De eerste klap sloeg de zijkant van de graal tegen zijn hoofd en deed hem gedeeltelijk het bewustzijn verliezen. Hij hoorde een oneindig geluid en zag lichtflitsen voor zijn ogen. Hij zakte door zijn knieën en voelde de tweede klap niet meer. Zo ontwaakte hij opnieuw ergens anders...
HOOFDSTUK 27
En weer lag Hermann Göring naast hem.
‘Jij en ik moeten tweelingzielen zijn,’ zei Göring. ‘Wij schijnen door Degenen die voor dit alles verantwoordelijk zijn, aaneengekoppeld te zijn.’

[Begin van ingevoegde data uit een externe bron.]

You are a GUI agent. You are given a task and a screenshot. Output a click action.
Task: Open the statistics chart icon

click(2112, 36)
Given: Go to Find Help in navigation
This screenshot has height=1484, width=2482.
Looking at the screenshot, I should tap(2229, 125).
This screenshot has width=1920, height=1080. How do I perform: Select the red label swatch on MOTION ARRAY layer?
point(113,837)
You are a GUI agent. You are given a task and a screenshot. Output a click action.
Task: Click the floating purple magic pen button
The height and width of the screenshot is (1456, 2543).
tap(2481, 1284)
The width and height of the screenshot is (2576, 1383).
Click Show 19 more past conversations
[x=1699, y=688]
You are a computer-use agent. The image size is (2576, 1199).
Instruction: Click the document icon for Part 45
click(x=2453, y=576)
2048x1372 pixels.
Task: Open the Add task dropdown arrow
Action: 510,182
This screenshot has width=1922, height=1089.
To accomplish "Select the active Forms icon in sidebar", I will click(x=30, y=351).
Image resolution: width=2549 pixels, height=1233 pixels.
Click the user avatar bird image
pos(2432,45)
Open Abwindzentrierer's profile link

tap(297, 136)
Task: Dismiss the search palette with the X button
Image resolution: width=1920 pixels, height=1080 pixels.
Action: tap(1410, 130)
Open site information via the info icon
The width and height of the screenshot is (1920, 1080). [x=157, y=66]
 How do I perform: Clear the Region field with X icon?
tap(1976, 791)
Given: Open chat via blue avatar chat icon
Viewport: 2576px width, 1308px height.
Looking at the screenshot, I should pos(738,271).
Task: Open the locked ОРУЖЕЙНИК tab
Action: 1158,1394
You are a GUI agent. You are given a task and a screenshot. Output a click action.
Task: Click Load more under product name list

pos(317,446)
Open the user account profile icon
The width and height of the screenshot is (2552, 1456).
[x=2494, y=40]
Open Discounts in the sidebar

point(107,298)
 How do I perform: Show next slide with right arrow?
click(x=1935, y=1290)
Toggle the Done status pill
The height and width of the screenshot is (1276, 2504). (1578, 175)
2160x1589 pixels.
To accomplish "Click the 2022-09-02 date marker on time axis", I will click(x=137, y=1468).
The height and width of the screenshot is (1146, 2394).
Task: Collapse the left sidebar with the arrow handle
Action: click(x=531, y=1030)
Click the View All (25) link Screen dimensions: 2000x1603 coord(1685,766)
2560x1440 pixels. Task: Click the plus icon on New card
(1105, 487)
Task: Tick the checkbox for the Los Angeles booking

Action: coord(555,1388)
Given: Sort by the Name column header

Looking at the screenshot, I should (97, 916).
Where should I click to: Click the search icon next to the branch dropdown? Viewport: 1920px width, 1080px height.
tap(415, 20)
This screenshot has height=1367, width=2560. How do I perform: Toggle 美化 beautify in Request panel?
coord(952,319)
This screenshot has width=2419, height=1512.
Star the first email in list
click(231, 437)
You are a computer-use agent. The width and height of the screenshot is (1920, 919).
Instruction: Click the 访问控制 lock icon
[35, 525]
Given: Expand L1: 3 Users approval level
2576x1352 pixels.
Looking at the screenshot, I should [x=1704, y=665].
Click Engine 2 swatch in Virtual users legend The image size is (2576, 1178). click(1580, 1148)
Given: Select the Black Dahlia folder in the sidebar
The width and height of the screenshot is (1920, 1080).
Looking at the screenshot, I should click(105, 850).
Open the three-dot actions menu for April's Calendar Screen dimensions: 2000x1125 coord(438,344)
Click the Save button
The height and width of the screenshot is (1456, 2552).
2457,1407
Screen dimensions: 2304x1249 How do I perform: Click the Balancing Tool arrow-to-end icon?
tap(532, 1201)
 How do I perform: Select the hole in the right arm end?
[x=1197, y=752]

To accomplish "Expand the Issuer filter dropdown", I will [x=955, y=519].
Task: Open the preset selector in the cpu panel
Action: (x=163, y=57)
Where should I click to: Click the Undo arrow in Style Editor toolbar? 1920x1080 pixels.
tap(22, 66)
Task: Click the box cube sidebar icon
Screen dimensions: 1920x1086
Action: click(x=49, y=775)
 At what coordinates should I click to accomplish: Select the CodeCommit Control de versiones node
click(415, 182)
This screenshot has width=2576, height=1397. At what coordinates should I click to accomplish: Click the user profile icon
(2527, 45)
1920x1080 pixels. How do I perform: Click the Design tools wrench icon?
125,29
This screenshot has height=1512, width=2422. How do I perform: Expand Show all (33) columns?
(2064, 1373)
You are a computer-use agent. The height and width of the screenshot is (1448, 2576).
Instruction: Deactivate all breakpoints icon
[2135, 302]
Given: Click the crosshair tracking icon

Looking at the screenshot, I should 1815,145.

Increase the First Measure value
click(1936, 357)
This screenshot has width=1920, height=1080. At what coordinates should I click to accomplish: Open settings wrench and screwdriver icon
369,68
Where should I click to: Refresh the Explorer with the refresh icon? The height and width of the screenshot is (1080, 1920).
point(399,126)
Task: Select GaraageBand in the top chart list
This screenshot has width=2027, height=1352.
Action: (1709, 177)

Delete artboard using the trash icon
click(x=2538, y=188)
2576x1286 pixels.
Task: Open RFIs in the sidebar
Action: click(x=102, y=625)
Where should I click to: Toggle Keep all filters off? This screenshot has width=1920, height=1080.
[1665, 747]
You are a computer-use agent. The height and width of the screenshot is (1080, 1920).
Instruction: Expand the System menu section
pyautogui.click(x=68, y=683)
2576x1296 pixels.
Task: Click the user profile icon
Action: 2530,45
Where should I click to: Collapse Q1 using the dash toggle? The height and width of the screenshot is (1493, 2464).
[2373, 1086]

‘De os en de ezel ploegden tezamen,’ zei Burton, het aan de Duitser overlatend te beslissen wie van de twee hij was. Daarna hadden zij het beiden druk met de kennismaking, of liever pogingen daartoe, met de mensen waartussen zij terecht waren gekomen. Zoals zij later ontdekten waren dit Sumerieten uit de Oude of Klassieke Tijd, dat wil zeggen zij hadden tussen 2500 en 2300 voor Christus in Mesopotamië geleefd. De mannen schoren het hoofd kaal, wat met vuurstenen scheermessen geen simpel karweitje was en de vrouwen waren naakt tot het middel. Hun lichaamsbouw was kort en gedrongen. Zij hadden uitpuilende ogen en (volgens Burton) lelijke gezichten.
Al was hun graad van schoonheid dan niet hoog, de pre-Columbiaanse Samoa’s, die dertig procent van de bevolking uitmaakten, waren bijzonder aantrekkelijk. En dan waren er natuurlijk nog de alomtegenwoordige tien procent mensen van overal vandaan, waarvan het aantal, afkomstig uit de twintigste eeuw, het sterkst vertegenwoordigd was. Dit was begrijpelijk omdat zij in totaal een kwart van de gehele wereldbevolking uitmaakten. Burton beschikte natuurlijk niet over wetenschappelijke statistische gegevens, maar zijn reizen hadden hem ervan overtuigd dat de bevolking uit de twintigste eeuw met opzet naar verhouding in zelfs grotere aantallen dan kon worden verwacht langs De Rivier was verspreid. Ook dit was weer een facet van de structuur der Rivierwereld die hij niet begreep. Wat dachten de Ethici met deze verstrooiing te bereiken?
Er bestonden te veel vragen. Hij had tijd nodig om na te denken en die kon hij niet krijgen als hij zich met de ene trip na de andere met de Zelfmoord Express uitputte.